In 1997, attempts were made by McCready, Saunders, and Martin to revive Mad Season, although by this point Staley's health had worsened due to severe drug addiction; he would never perform again after a July 1996 Alice in Chains show. As a result, Mad Season was without a singer. With Staley now out of the picture, the band recruited vocalist Mark Lanegan (of the Screaming Trees), who had previously guested on the Above album (as well as at live shows) as its new permanent singer. With the switch in frontmen, the group also switched names adopting the Disinformation moniker in late 1997. Work reportedly began in 1998 on what would have been Disinformation's debut album, although between everyone's busy schedules, it became difficult to meet in the studio together.
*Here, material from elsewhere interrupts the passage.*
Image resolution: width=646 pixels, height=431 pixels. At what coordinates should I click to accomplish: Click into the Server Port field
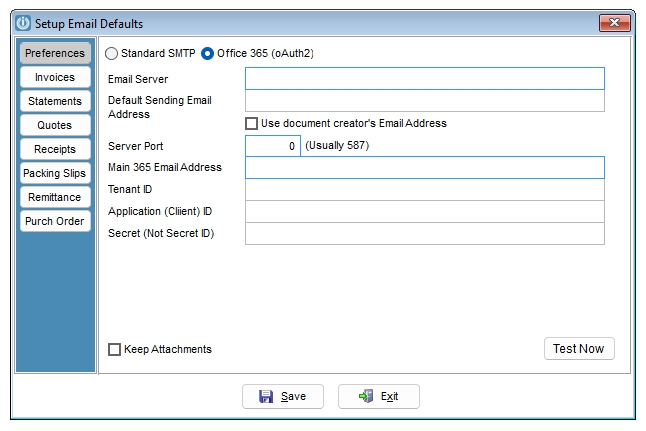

Over the course of the year, the quartet gradually grew apart, making a Disinformation album all the more unlikely. Another critical blow was dealt with the project in January 1999 with the death of bassist John Baker Saunders from an overdose of heroin. The group (especially Saunders' long-time friend Mike McCready) was deeply saddened to hear news of his death. Although no official announcement by the band was ever given, Staley confirmed in July 1999 (during an Alice in Chains interview) that the group had disbanded.